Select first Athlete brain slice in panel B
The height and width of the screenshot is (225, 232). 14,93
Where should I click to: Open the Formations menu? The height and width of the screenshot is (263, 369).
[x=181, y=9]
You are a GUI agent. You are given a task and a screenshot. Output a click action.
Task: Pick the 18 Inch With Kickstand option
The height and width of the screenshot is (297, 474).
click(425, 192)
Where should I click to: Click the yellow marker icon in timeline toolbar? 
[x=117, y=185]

○ ○ ○ ○ ○ ○ ○

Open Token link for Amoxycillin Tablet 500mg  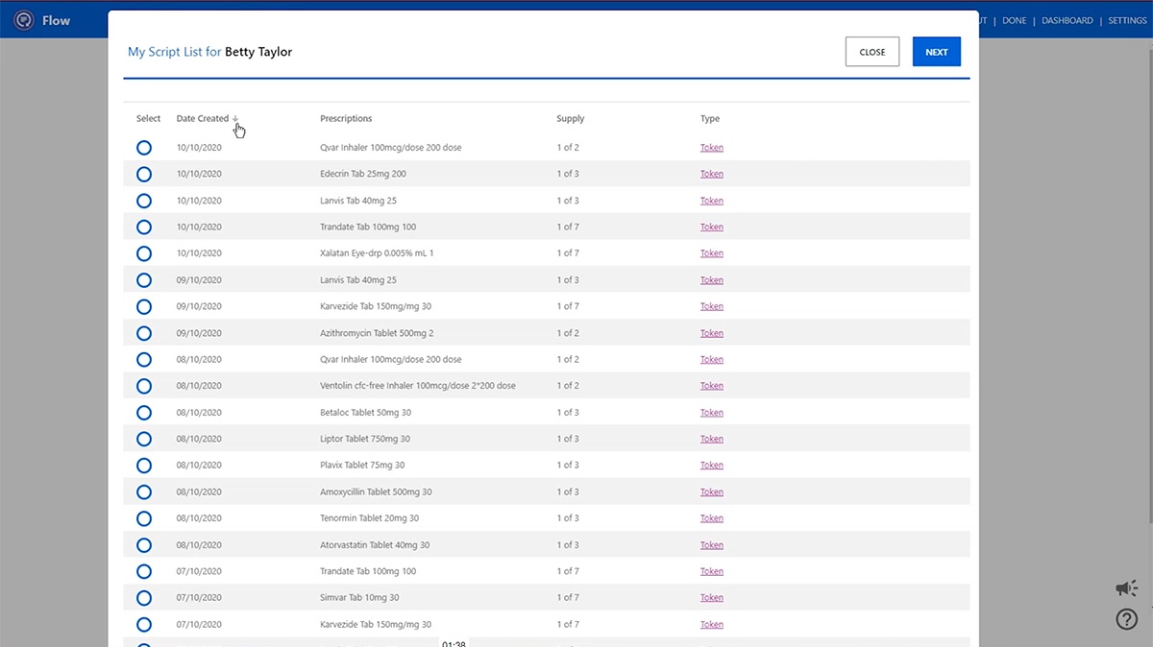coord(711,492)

○ ○ ○ ○ ○ ○ ○

### THE PROBLEM
A word-for-word copy of the lines above from the one with "Select first Athlete brain slice in panel B" through the one with "You are a GUI", inclusive, is the only output wanted.

### REPLY
Select first Athlete brain slice in panel B
The height and width of the screenshot is (225, 232). 14,93
Where should I click to: Open the Formations menu? The height and width of the screenshot is (263, 369).
[x=181, y=9]
You are a GUI agent. You are given a task and a screenshot. Output a click action.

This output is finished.